For much of Sunday’s game, the Ravens seemed like they would have enough. Even without starting center Bradley Bozeman, scratched late because of illness, the offense averaged a healthy 6 yards per play against a talented Rams defense in the first half. The Ravens entered halftime leading 13-7, helped by safety Chuck Clark’s 17-yard interception return for a touchdown late in the first quarter. Clark added his second interception of the season just one drive later.
But the Ravens should have had more in the first half, just as they should’ve had more in the second half. Late in the second quarter, Rams star defensive tackle Aaron Donald’s pressure on third-and-goal disrupted Huntley enough to throw off his pass to a wide-open Devin Duvernay in the back of the end zone. Rather than a 14-0 lead, the Ravens settled for a 10-0 margin after Tucker’s 22-yard field goal.
A similar fate awaited them in the fourth quarter. After running back Sony Michel’s 1-yard score drew the Rams to within 16-14 with about 12 minutes remaining, the Ravens answered with an emphatic drive that lacked an exclamation point.

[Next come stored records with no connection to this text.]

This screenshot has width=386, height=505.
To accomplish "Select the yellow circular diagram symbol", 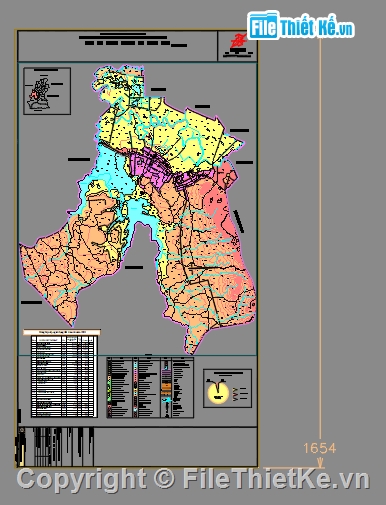I will click(217, 392).
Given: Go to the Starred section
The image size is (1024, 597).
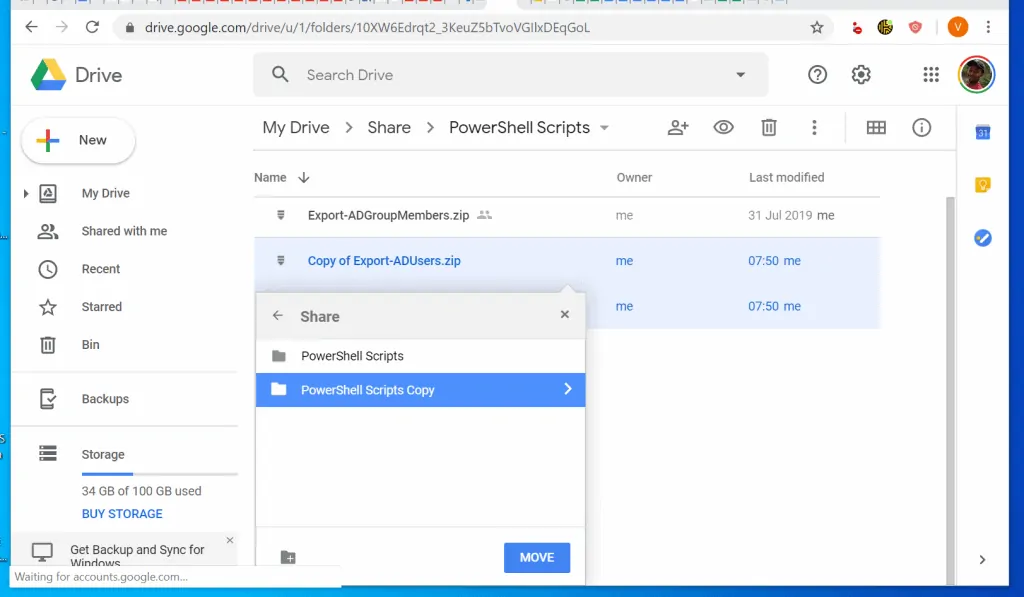Looking at the screenshot, I should (x=101, y=307).
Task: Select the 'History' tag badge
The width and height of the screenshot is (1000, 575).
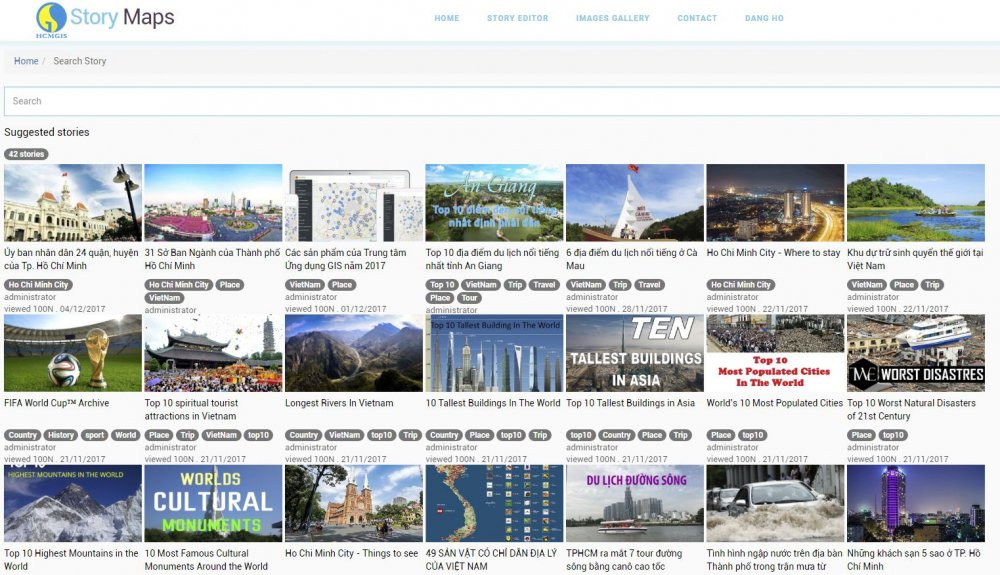Action: (61, 435)
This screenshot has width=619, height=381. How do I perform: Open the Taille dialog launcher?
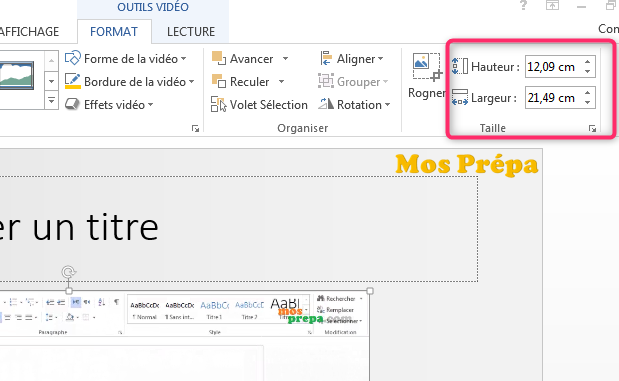(x=592, y=128)
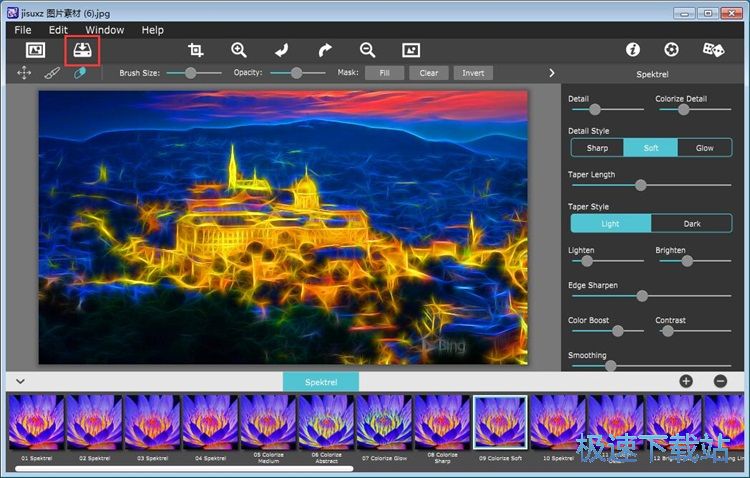Click the Invert mask button
This screenshot has width=750, height=478.
[x=473, y=73]
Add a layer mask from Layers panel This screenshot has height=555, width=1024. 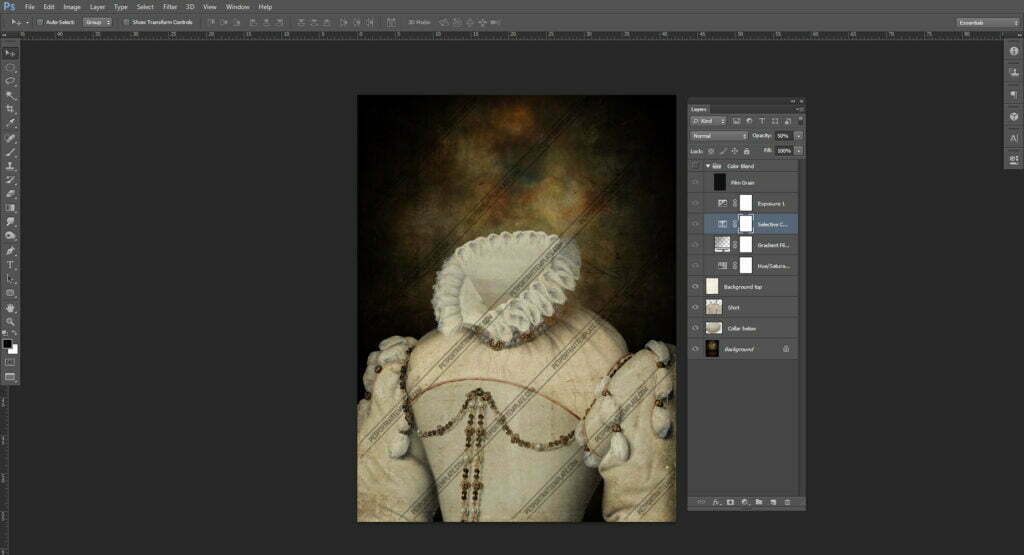point(730,501)
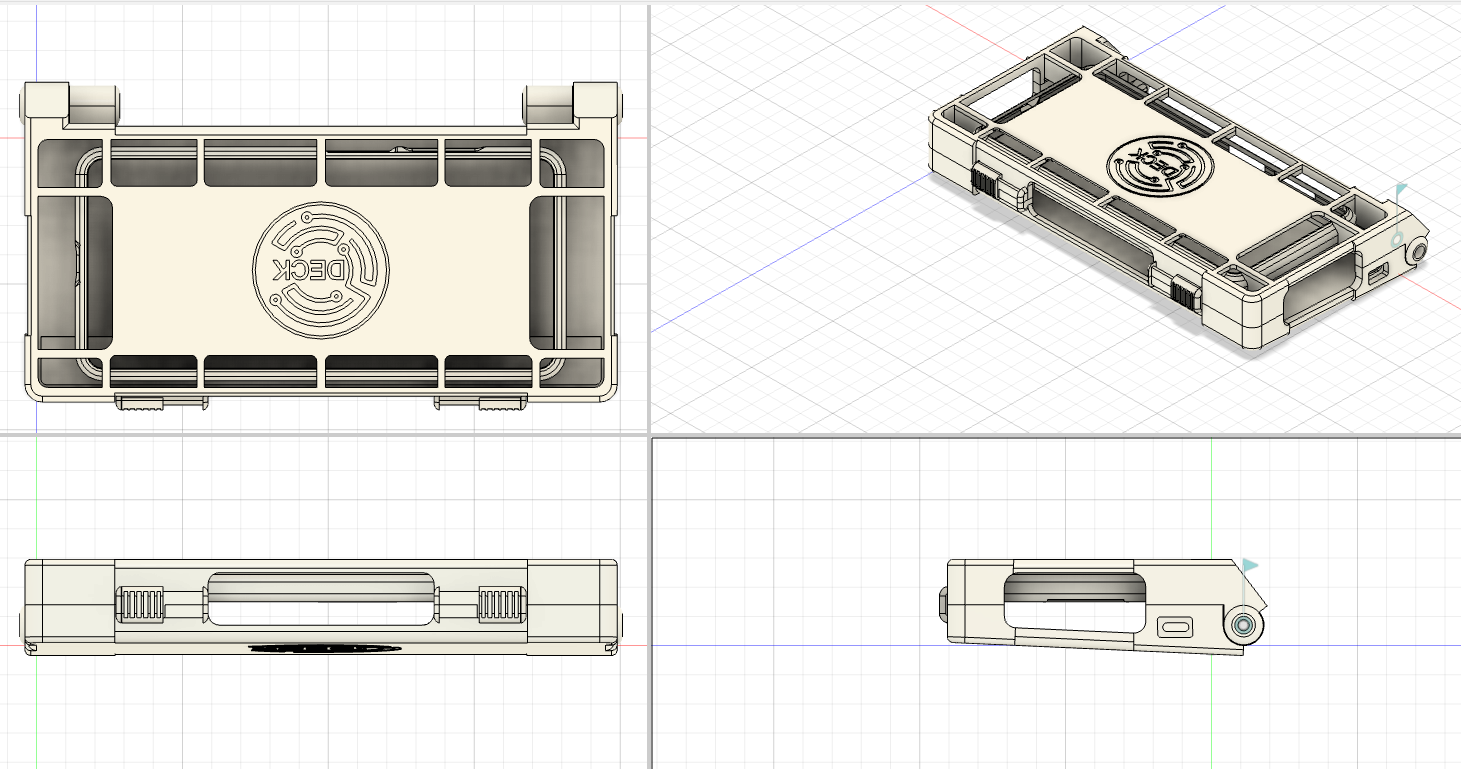
Task: Click the DECK logo in the top view
Action: tap(321, 268)
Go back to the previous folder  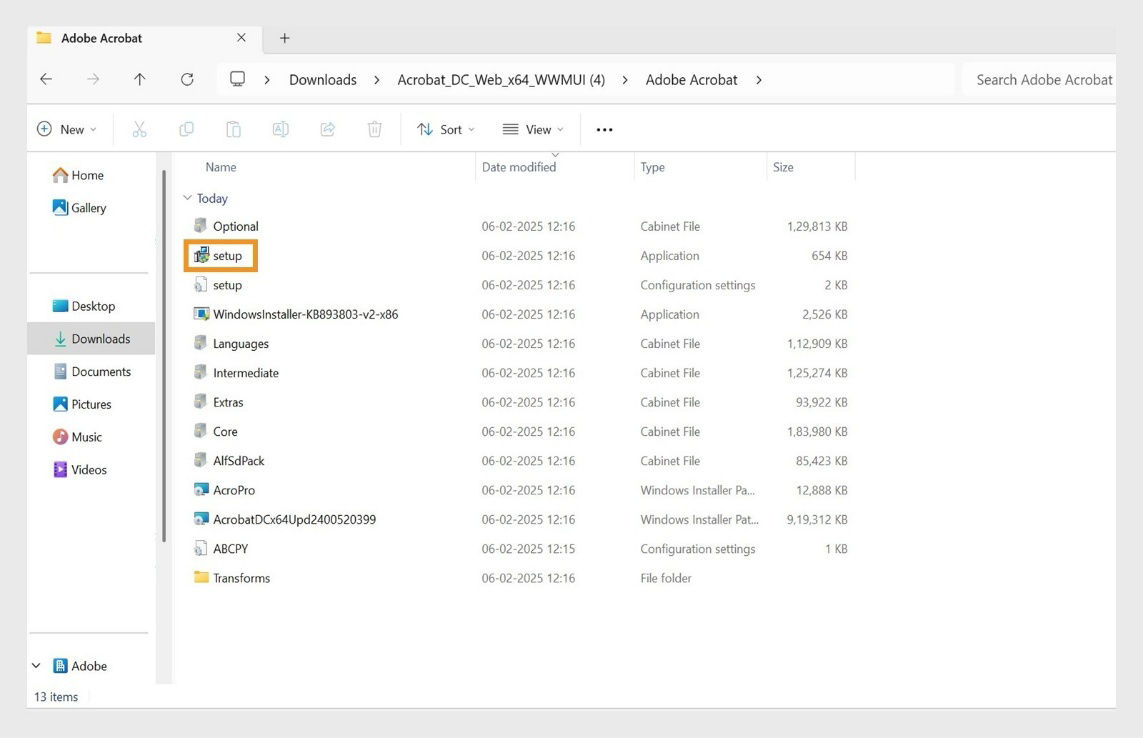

In a seven-plus-minute possession, offensive coordinator Greg Roman called just one pass over the first 11 plays of a 12-play drive. But poor clock management undercut their hopes of a possible 23-14 lead. The Rams seemed to jump the snap as the play clock ticked down to zero on second-and-goal, stuffing running back Latavius Murray for a 2-yard loss, then watched the Ravens take a delay-of-game penalty before the ensuing third-down play.
Huntley said he thought the Ravens had snapped the ball in time on third down — “I just think [the officials] short-handed us right there” — but there was nothing he could do postgame. Tucker’s 34-yard field goal was a small consolation prize, giving the Ravens a 19-14 lead they couldn’t hold.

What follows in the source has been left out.